Any study focused on the use of acute-phase reactants as indicators of infection must comment on the potential utility of C-reactive protein (CRP) values in this arena. CRP values were not obtained in our study as they were not easily obtained at our institution during the study period. Despite this, various studies throughout the orthopedic literature have demonstrated its usefulness in predicting infection in the post-operative period, as the CRP value peaks earlier and returns to peri-operative values sooner than the ESR following surgery [15–17, 24, 26–30]. In various musculoskeletal infectious processes, the CRP value can be elevated within 24 h of the onset of symptoms, whereas the ESR may take up to 72 h to become abnormal. Correspondingly, the decline in elevated values, due to improvement in or resolution of the infectious process, is more rapid in the CRP value than in the ESR. Hence, the more rapid response of the CRP value makes this measure more valuable in the early detection of an acute infection, such as in this particular study, in the post-operative patient. Without having systematically analyzed CRP values in this population, we can make no specific recommendations with respect to its utility. It stands to reason, however, that CRP values should play a role in this clinical scenario. At our institution, our present protocol in the evaluation of SSI is to obtain ESRs, CRP values, and WBC counts and to interpret these values in light of the complete clinical presentation. That acute-phase reactants are laboratory values reflective of multiple demographic and clinical factors cannot be overlooked. While it is tempting to use these as surrogates to clinical judgement, our study suggests that they should, rather, be seen as a small piece of a larger clinical puzzle.

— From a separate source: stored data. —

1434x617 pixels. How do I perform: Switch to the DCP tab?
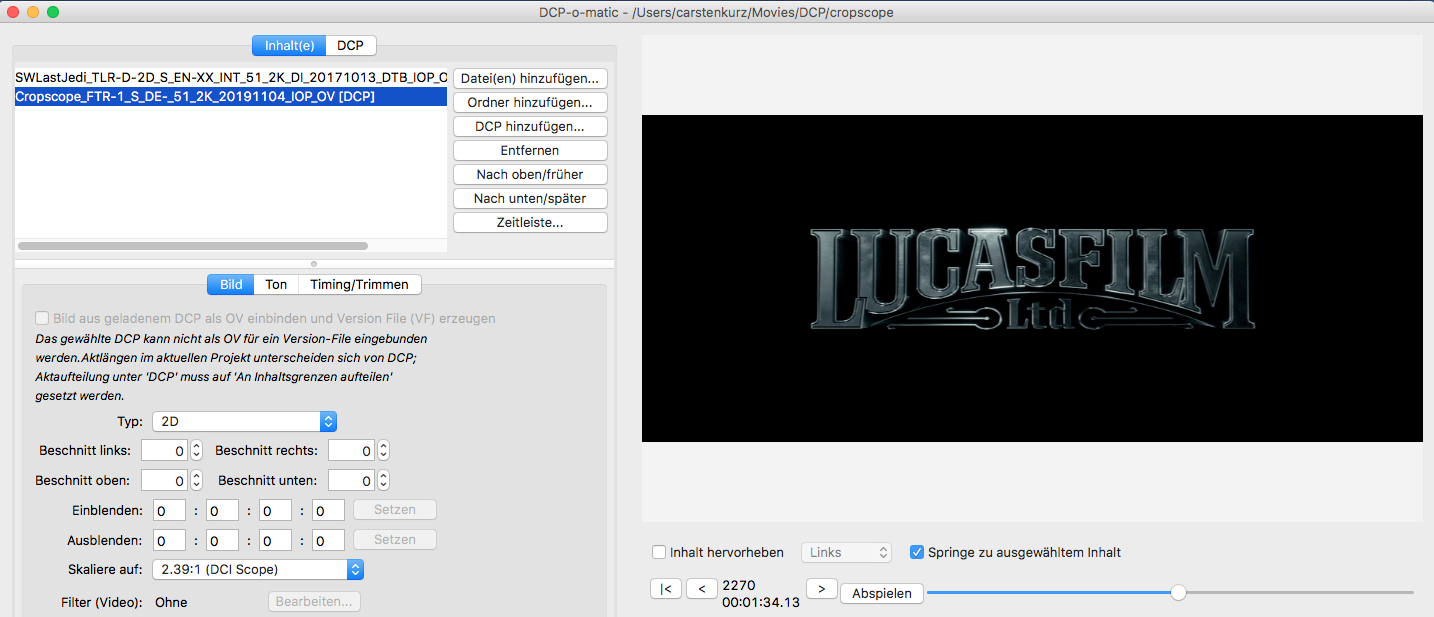pyautogui.click(x=350, y=45)
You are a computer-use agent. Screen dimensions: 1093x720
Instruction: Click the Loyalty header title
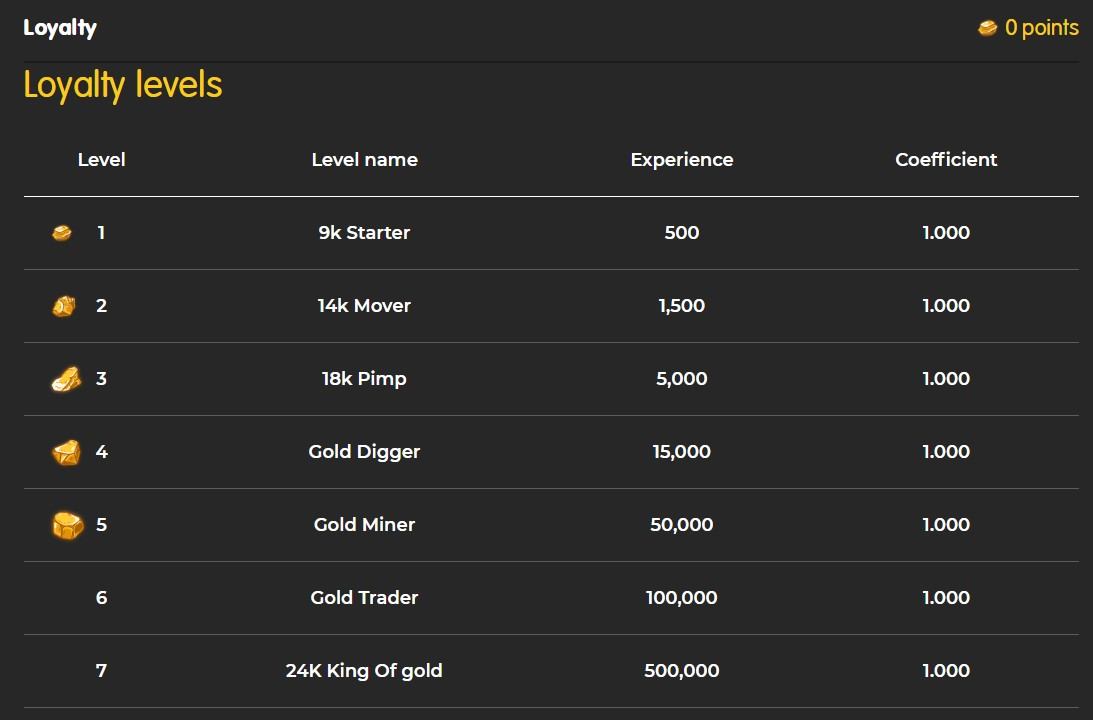[x=60, y=28]
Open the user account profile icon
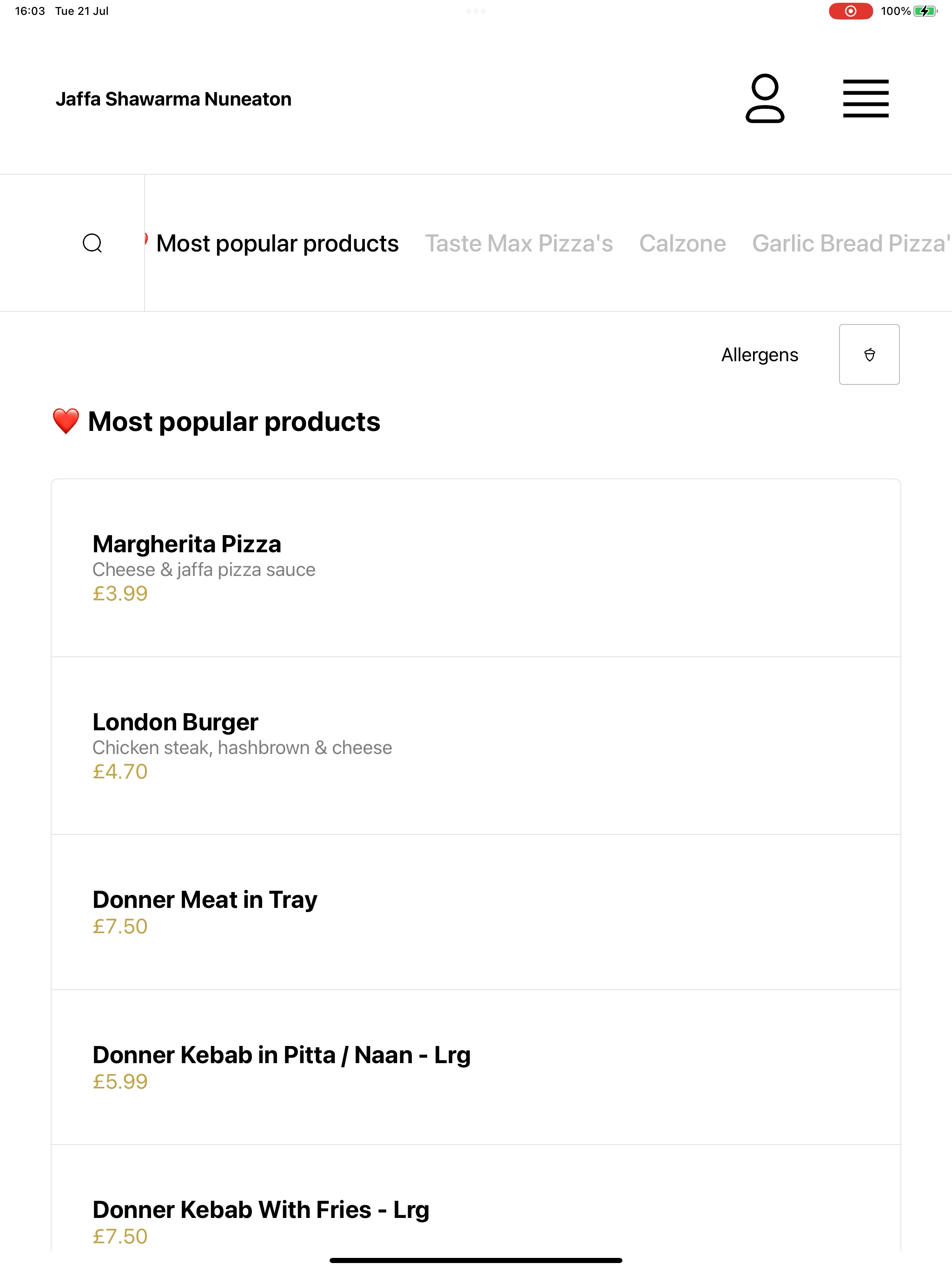This screenshot has width=952, height=1270. [x=765, y=99]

The limitations of our study include its retrospective nature, the lack of comparative data from a cohort of patients who had post-operative courses complicated by wound infection, and its relatively small patient population. Its strengths, however, lie in its long follow-up period and its diversity of patients and surgical approaches included.
Summary
The use of post-operative WBC counts and ESR levels must be approached with caution. The failure of the ESR to return to a normal level in the early post-operative period cannot be interpreted as an indicator of infection, as a significant proportion of non-infected patients maintain an elevated ESR well into the first 3 months following surgery. The ESR remains in the abnormal range in 78% of patients at 1 month post-operatively, in comparison to only 6% of patients who have an elevated WBC count. In the work-up of a potential early SSI, the ESR is of limited value, but elevated WBC counts may be a better measure. Though the value of a single WBC count or ESR value can be limited, serial values may be beneficial if a trend in the values can be elucidated. An increase of the ESR or WBC count levels may also be helpful if they are able to be correlated with changes in the patients’ clinical picture.